What is expected
For each line of the listing below that contains the string "will", copy the line.

Data
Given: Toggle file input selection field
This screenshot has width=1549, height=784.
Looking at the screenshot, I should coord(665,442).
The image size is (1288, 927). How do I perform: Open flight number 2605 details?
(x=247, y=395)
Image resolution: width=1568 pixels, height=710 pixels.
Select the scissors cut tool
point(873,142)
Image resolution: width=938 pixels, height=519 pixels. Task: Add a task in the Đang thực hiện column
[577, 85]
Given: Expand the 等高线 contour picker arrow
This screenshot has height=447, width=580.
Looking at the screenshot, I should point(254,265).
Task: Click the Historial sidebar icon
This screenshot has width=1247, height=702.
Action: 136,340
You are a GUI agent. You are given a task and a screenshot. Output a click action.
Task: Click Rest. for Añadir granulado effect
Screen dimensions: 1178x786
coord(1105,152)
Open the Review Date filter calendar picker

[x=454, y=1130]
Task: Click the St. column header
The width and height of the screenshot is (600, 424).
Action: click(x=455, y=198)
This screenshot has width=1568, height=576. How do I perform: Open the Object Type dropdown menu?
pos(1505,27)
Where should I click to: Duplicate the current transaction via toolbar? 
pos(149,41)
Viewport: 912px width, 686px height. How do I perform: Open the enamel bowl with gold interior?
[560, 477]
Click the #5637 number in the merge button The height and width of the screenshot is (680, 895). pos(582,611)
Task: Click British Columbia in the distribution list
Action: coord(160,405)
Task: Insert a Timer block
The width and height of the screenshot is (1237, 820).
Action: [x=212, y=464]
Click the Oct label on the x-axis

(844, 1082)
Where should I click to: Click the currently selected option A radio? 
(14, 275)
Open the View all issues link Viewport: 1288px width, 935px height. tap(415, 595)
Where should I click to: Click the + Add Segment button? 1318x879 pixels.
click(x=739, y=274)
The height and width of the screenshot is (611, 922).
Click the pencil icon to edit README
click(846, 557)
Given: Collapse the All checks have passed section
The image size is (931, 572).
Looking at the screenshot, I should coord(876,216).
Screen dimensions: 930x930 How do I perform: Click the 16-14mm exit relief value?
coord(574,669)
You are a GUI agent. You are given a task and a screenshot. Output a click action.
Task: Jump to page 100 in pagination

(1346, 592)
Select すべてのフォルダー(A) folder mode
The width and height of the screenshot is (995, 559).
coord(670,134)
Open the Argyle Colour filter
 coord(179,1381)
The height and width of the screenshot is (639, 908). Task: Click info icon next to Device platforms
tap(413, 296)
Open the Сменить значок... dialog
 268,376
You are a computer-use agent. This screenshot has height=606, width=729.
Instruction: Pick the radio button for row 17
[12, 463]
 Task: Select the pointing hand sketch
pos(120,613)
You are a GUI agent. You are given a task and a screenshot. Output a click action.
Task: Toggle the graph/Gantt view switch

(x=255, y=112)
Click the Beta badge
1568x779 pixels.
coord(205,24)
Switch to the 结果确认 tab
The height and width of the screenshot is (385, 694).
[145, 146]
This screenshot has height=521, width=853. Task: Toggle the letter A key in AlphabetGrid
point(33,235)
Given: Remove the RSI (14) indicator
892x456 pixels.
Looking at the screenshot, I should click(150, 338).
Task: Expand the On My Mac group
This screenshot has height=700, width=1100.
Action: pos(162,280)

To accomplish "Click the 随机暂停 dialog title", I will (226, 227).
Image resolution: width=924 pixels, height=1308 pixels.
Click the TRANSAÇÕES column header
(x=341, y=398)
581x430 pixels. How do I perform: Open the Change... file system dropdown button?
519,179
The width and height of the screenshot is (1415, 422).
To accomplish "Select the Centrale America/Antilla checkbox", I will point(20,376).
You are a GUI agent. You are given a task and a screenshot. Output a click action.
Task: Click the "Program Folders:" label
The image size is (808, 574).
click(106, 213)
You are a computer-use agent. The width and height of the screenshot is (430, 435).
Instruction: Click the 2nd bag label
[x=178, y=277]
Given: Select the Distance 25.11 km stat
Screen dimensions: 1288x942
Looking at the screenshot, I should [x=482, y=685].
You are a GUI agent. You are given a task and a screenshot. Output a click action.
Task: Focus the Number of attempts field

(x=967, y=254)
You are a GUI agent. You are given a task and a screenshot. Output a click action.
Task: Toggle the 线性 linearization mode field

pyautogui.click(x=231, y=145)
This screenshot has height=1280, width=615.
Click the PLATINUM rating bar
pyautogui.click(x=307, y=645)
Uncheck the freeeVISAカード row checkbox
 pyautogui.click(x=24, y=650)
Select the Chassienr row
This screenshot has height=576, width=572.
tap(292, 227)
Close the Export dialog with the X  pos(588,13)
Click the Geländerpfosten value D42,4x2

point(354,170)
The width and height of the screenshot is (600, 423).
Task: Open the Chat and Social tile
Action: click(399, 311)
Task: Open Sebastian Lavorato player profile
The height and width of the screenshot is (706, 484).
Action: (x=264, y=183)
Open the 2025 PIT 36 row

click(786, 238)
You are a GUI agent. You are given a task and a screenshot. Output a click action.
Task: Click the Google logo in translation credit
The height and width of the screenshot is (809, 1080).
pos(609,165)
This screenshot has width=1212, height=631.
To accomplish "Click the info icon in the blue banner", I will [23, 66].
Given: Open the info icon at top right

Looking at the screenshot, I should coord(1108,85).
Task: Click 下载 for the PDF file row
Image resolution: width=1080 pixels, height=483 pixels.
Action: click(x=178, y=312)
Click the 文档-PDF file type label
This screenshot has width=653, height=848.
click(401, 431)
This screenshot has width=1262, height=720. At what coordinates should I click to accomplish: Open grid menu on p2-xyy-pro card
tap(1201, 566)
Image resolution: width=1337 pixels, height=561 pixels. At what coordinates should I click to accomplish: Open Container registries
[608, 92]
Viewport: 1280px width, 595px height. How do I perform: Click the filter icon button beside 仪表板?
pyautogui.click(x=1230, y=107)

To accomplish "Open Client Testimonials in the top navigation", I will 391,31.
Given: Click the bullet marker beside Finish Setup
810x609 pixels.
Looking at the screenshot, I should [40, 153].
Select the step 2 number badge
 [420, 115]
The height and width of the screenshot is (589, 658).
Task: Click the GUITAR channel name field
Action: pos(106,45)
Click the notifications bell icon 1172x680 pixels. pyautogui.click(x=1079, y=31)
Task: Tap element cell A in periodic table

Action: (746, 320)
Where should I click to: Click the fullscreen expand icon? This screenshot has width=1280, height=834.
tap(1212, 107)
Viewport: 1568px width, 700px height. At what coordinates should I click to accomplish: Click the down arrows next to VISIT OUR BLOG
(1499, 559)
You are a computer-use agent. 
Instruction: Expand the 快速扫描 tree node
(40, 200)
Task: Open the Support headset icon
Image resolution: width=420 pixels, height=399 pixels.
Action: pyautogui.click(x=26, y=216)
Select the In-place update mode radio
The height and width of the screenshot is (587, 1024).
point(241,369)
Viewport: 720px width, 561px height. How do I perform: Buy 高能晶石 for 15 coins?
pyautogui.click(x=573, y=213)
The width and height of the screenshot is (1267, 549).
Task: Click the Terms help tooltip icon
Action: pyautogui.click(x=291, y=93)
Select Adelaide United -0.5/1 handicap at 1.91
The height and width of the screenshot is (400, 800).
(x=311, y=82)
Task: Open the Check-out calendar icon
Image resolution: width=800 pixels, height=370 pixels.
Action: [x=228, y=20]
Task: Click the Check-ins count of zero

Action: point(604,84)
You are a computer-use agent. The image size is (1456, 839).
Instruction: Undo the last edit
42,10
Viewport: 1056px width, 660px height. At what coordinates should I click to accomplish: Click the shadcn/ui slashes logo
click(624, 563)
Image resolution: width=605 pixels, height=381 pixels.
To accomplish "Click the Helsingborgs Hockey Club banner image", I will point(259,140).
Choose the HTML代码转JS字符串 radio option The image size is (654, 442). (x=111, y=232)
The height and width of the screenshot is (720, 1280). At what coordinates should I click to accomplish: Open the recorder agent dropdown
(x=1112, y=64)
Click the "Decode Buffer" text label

Result
To accomplish "Click the 随机暂停 dialog title", I will (226, 227).
To accomplish "Select the Centrale America/Antilla checkbox", I will point(20,376).
To accomplish "Click the info icon in the blue banner", I will [23, 66].
To accomplish "Open Client Testimonials in the top navigation", I will 391,31.
To accomplish "Click the Helsingborgs Hockey Club banner image", I will point(259,140).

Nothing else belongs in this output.